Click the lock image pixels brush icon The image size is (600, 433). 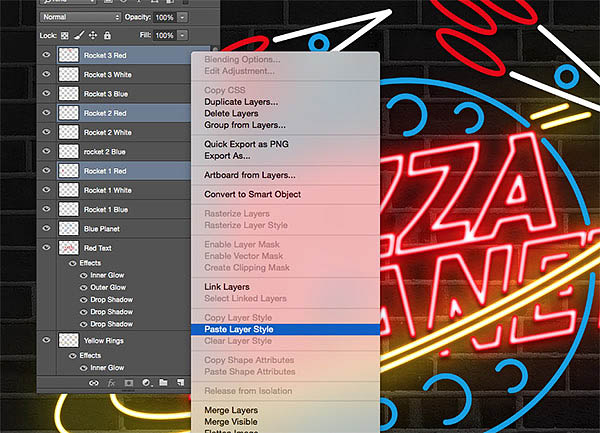80,35
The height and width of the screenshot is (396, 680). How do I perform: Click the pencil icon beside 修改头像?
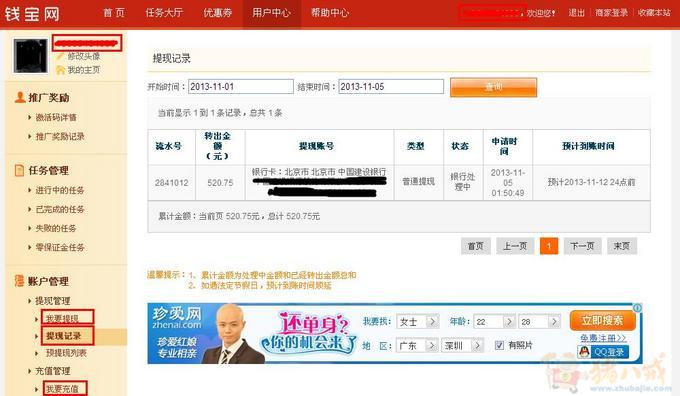(60, 56)
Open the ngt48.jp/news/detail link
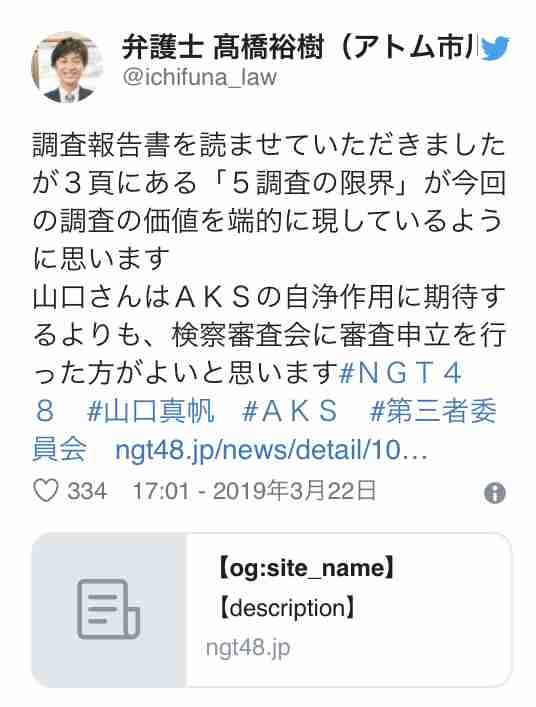Image resolution: width=536 pixels, height=707 pixels. click(x=271, y=450)
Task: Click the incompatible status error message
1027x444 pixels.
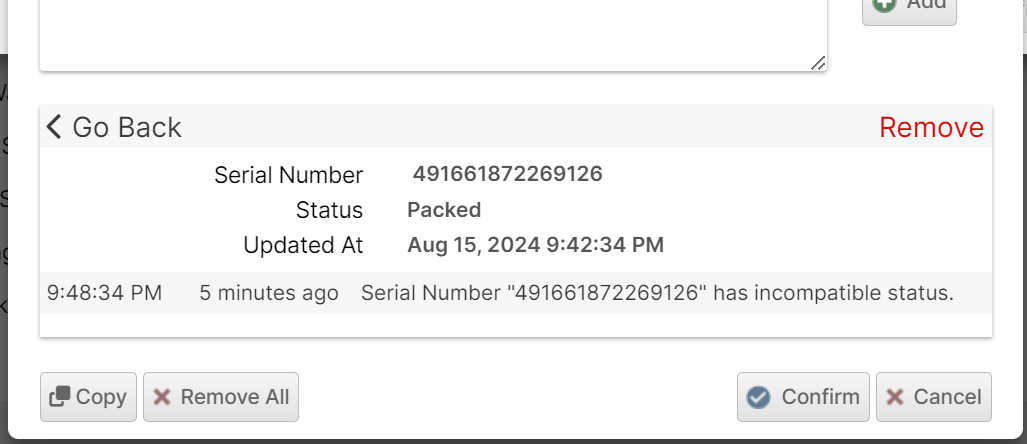Action: click(x=657, y=293)
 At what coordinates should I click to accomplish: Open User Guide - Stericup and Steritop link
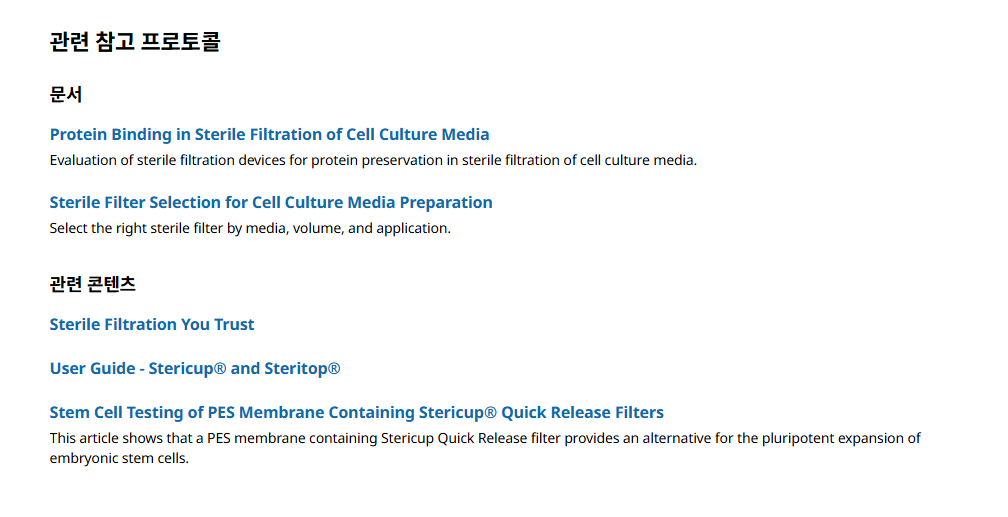(195, 368)
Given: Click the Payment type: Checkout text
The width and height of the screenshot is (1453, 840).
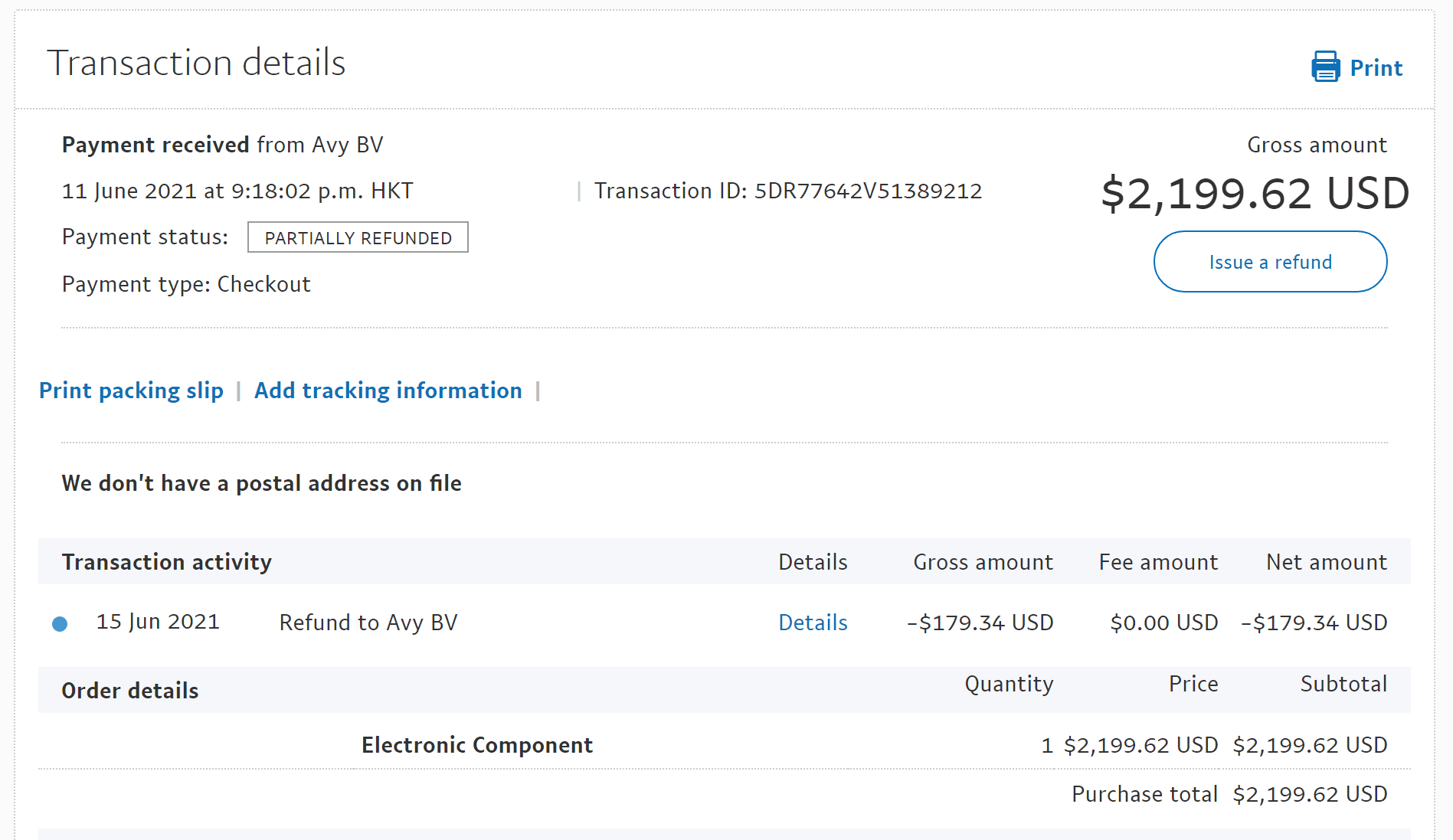Looking at the screenshot, I should tap(186, 284).
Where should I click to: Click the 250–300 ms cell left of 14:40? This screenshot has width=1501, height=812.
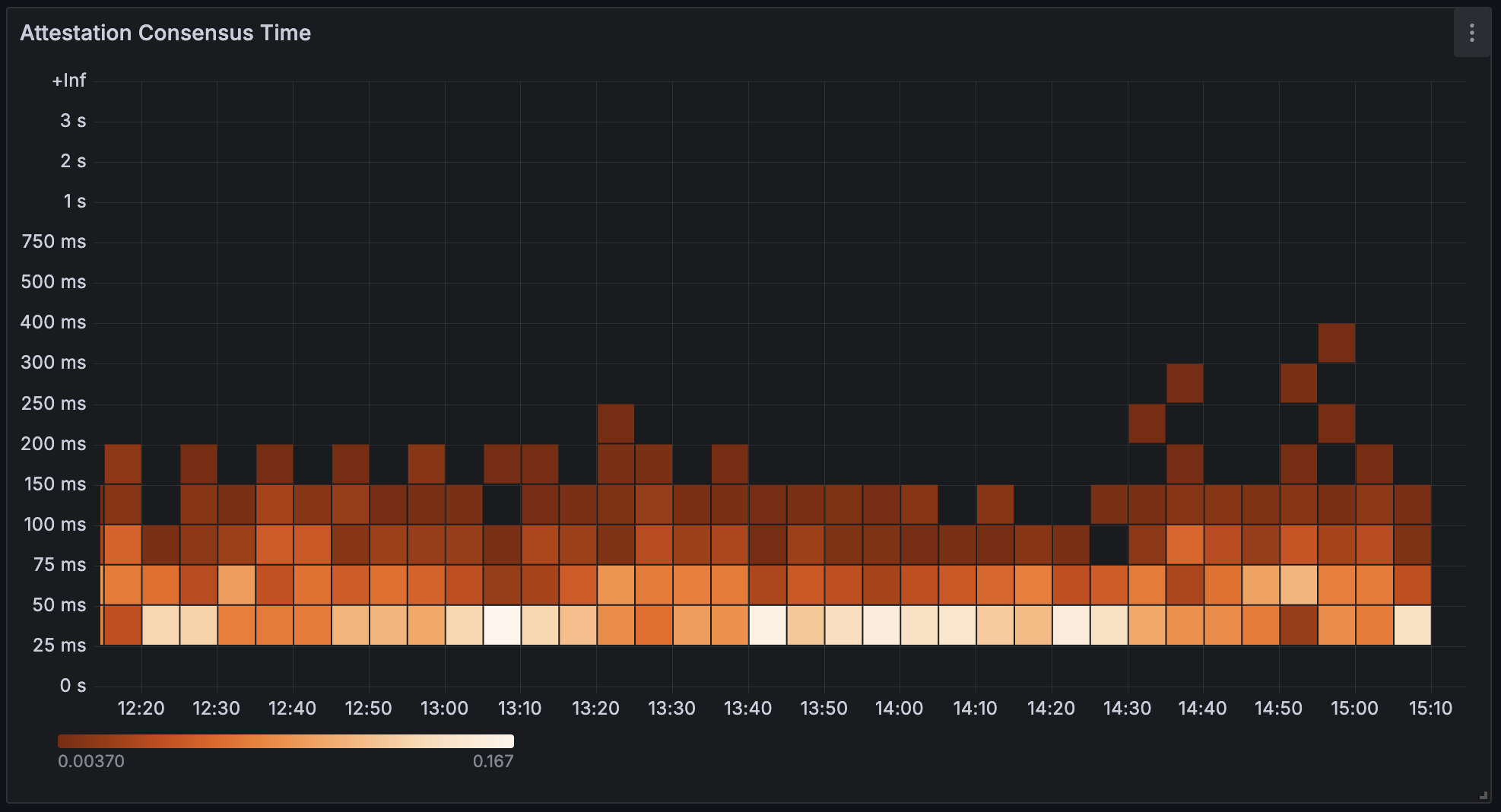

+++

Aim of the exercise:
Word for word, set down the lines from the line with "Open the ngt48.jp/news/detail link" through the last line of the entries, and nothing else; the pictures stay out.

Your solution:
Open the ngt48.jp/news/detail link
Image resolution: width=536 pixels, height=707 pixels. click(x=271, y=450)
Task: Click the incompatible status error message
1027x444 pixels.
Action: click(x=657, y=293)
 At what coordinates should I click to accomplish: Open User Guide - Stericup and Steritop link
(195, 368)
Given: Click the Payment type: Checkout text
The width and height of the screenshot is (1453, 840).
Looking at the screenshot, I should tap(186, 284).
Where should I click to: Click the 250–300 ms cell left of 14:40? This screenshot has width=1501, height=812.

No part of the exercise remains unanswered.